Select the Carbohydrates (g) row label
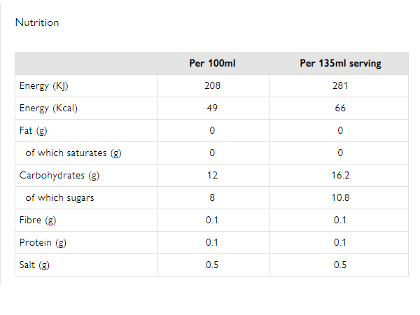The height and width of the screenshot is (315, 420). click(x=60, y=176)
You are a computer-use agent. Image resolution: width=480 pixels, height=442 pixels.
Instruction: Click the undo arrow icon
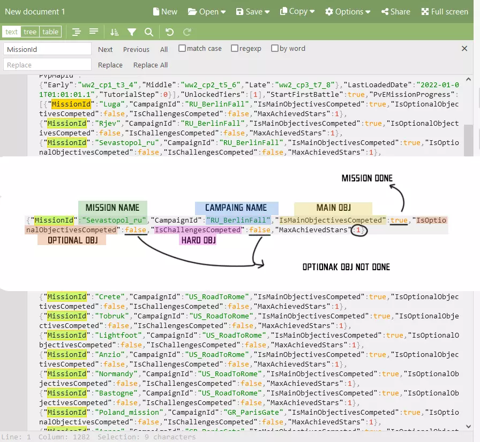point(169,32)
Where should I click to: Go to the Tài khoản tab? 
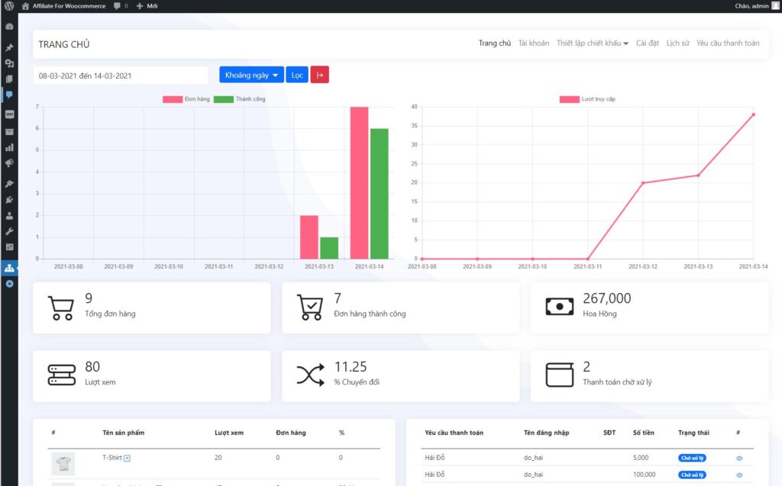(533, 43)
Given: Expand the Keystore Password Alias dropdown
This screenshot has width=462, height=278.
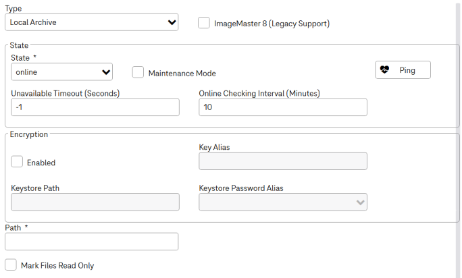Looking at the screenshot, I should [283, 202].
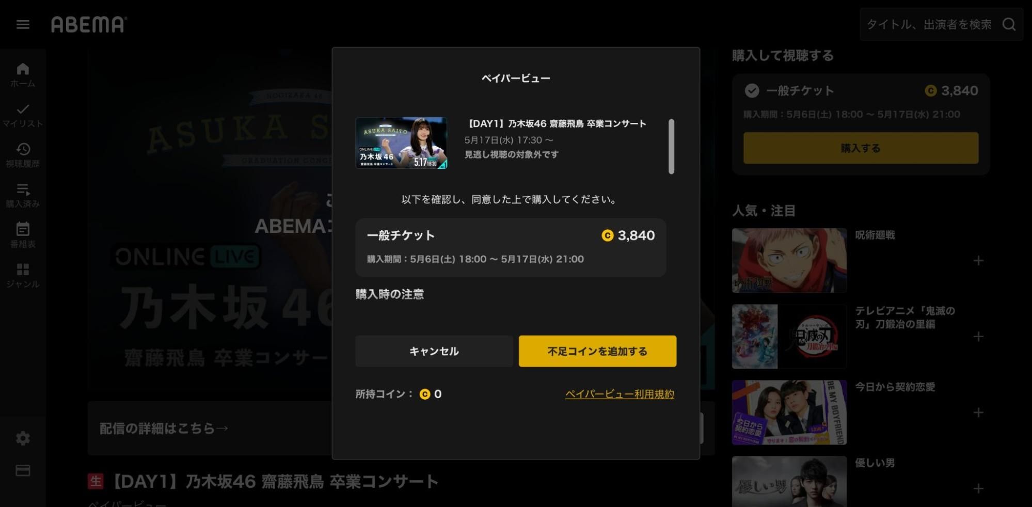Viewport: 1032px width, 507px height.
Task: Click the dialog's vertical scrollbar
Action: 671,147
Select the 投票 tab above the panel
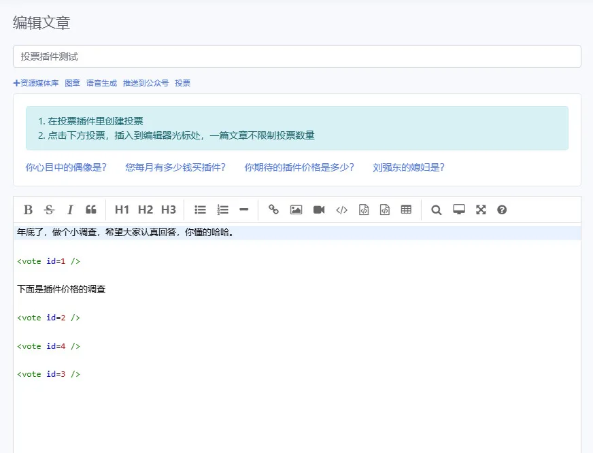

• [Problem to work on]: Pictures are to be dropped, and the remaining data set down exactly.

• [Answer for the task]:
Select the Carbohydrates (g) row label
The height and width of the screenshot is (315, 420). click(x=60, y=176)
You are a computer-use agent. Image resolution: width=480 pixels, height=442 pixels.
Instruction: Click the undo arrow icon
point(169,32)
Where should I click to: Go to the Tài khoản tab? 
(533, 43)
Given: Expand the Keystore Password Alias dropdown
This screenshot has width=462, height=278.
Looking at the screenshot, I should [283, 202].
Viewport: 1032px width, 507px height.
Task: Click the dialog's vertical scrollbar
Action: 671,147
Select the 投票 tab above the panel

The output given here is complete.